Edge has published its question and answers for 2013: “What *should* we be worried about?” If you are not acquainted with Edge, it is a continuing conversation started by John Brockman to get scientists and artists to compare notes, as it were, about the state of things. Often the results are presented as a collection of brief essays, each with their own register, some short and some extended.

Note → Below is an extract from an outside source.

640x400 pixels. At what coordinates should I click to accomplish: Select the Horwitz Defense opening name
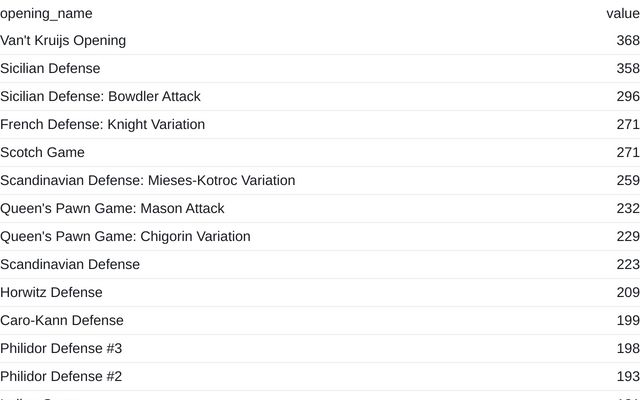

The responses for the 2013 question make for an interesting read. One theme that arises across a number of responses has to do with being “too connected” as Gino Segre puts it. The internet and mobile communications connects us all, but also appears to homogenize us. Segre’s concern, though, is not that everyone is just a cell call or email away from the rest of the world, but rather that research is getting pulled toward what will count for professional advancement:
I believe the desire to make an unforeseen offbeat discovery is an integral part of what draws anyone to become a scientist and to persist in the quest. As is true in other walks of life, demands to conform intervene. It would be naïve to discount the struggle to obtain funds and the increasingly weighty burden that they impose as research grows more expensive. But that is yet another facet of the scientific life.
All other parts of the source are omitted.